Unida al sacrificio, la fiesta quiebra el mundo de la trascendencia y de las objetividades: desencadena las pasiones del hombre en el mundo. Si en la actividad productiva de las cosas la violencia, propia de la inmanencia y la inmediatez naturales, es contenida y reservada a una cierta cantidad de actos que están unidos a ciertos objetivos precisos; desde que se desencadena la fiesta, los actos ya no están más unidos a ningún tipo de finalidad aparente. En términos de Georges Bataille, se trata de la comunicación de dos seres discontinuos, de una epifanía de lo sagrado, recuperado gracias al contagio y la comunicación del gasto improductivo. Pues “sacrificar no es matar, es abandonar y dar”. Así la fiesta reúne a los hombres en una aspiración a la destrucción. Allí se reúnen todas las posibilidades de consumación –el término consumation es fundamental en La parte maldita, por ejemplo, y se refiere a un gasto sin contrapartida o a una consumación de riquezas hasta su agotamiento [11] –: la danza y la poesía, la música y las diferentes artes contribuyen a hacer de la fiesta el lugar del desenfreno espectacular.
Sin embargo, “el desenfreno de la fiesta está, en definitiva, si no encadenado, al menos limitado a los límites de una realidad de la cual es negación”. Es decir, la fiesta está destinada a la esfera cerrada de una comunidad particular. Entonces, la fiesta es soportada en la medida que reserva las necesidades del mundo profano.
Finalmente y siguiendo el análisis de Georges Bataille, podemos concluir que el surgimiento de la cultura está unido al surgimiento de la posición separada del hombre respecto de la naturaleza. O, en otros términos, al surgimiento de una racionalidad trascendente que encadena la violencia interior a la fabricación de útiles y al mismo tiempo a la subordinación de sus semejantes. Podemos decir entonces que si lo sagrado se vincula al plano de las fuerzas violentas propias de la inmanencia y la inmediatez naturales, lo profano se vincula al mundo del trabajo y de la racionalidad instrumental que encadenan, a una lógica instrumental de medios y de fines, las pasiones desencadenadas en la naturaleza. La fiesta y el sacrificio son intentos por romper, de un modo inacabado e impotente, la tragedia de un mundo escindo entre la utilidad y el gasto, entre lo sagrado y lo profano, entre lo erótico y lo fúnebre, entre la vida y la muerte.

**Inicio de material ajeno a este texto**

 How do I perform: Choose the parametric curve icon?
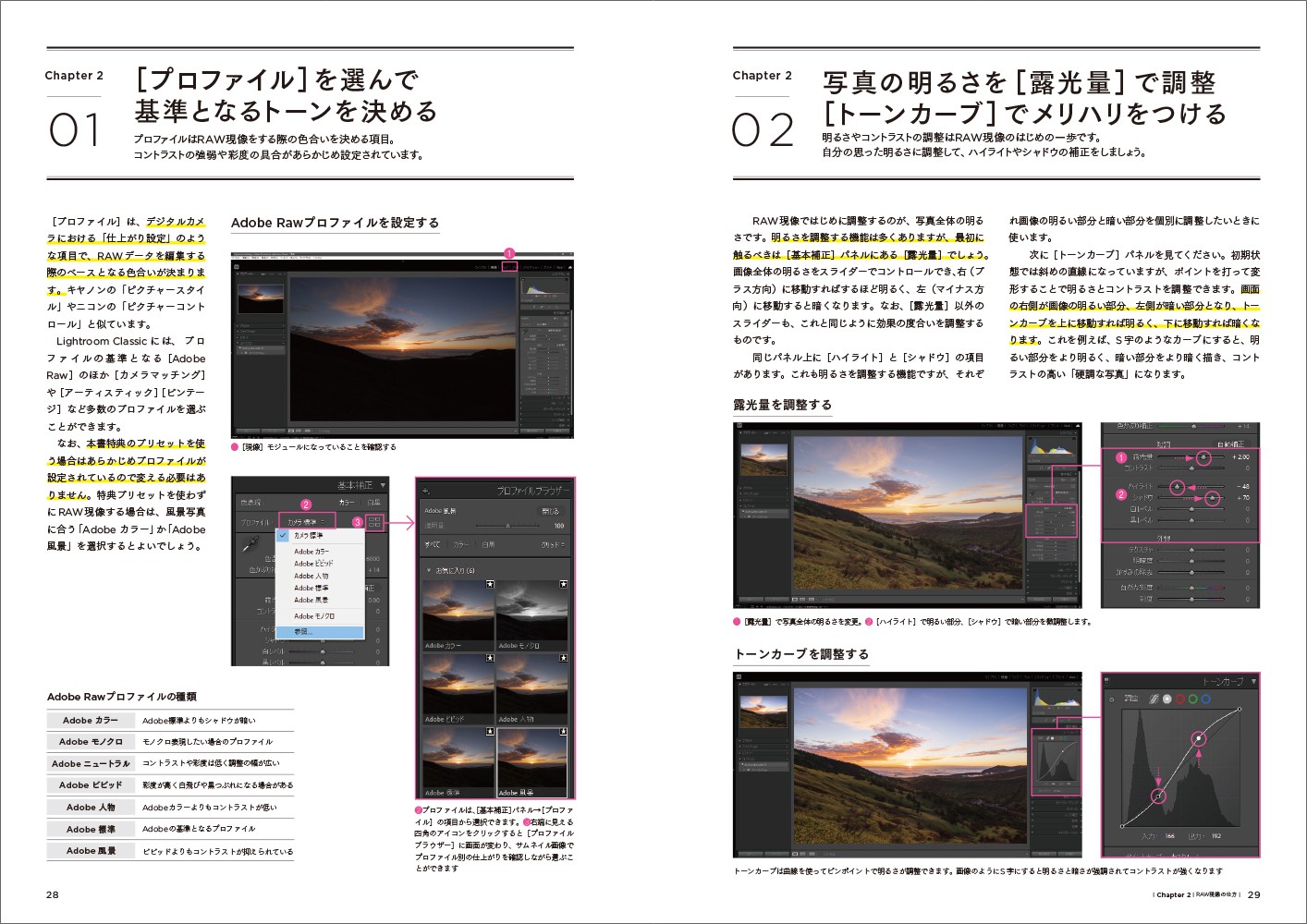1154,699
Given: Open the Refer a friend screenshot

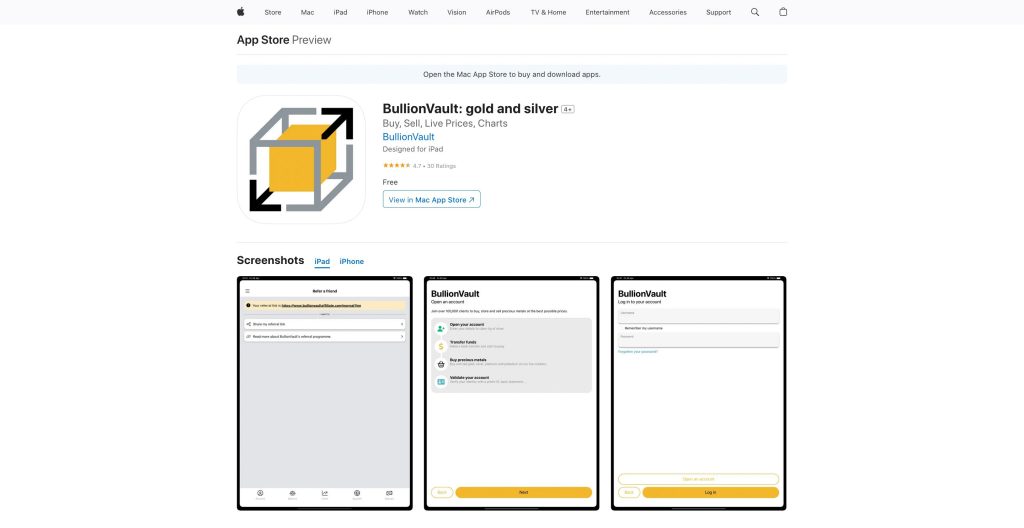Looking at the screenshot, I should tap(324, 393).
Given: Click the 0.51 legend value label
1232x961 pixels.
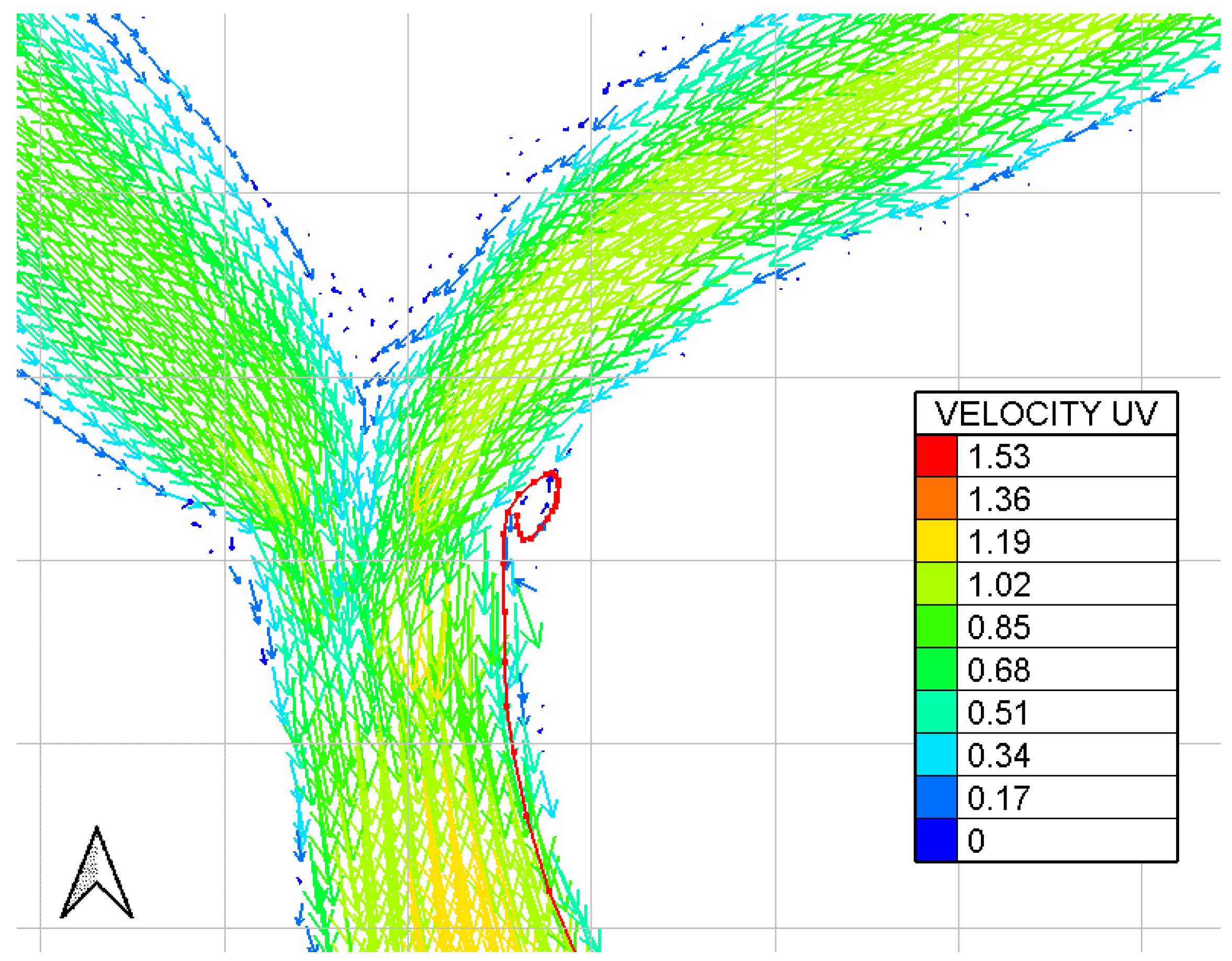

Por ello mismo, la naturaleza de la filosofía es ser algo nunca acabado y, en tanto forma incompleta del espíritu, expresa el “carácter necesariamente colectivo del trabajo filosófico que persigue la existencia humana” [12]. Como en la orgía, como en la fiesta, nunca estamos solos, nunca pensamos solos. Pensamos (y escribimos) en el riesgo sacrificial del encuentro con las pasiones que nos atraviesan y nos constituyen.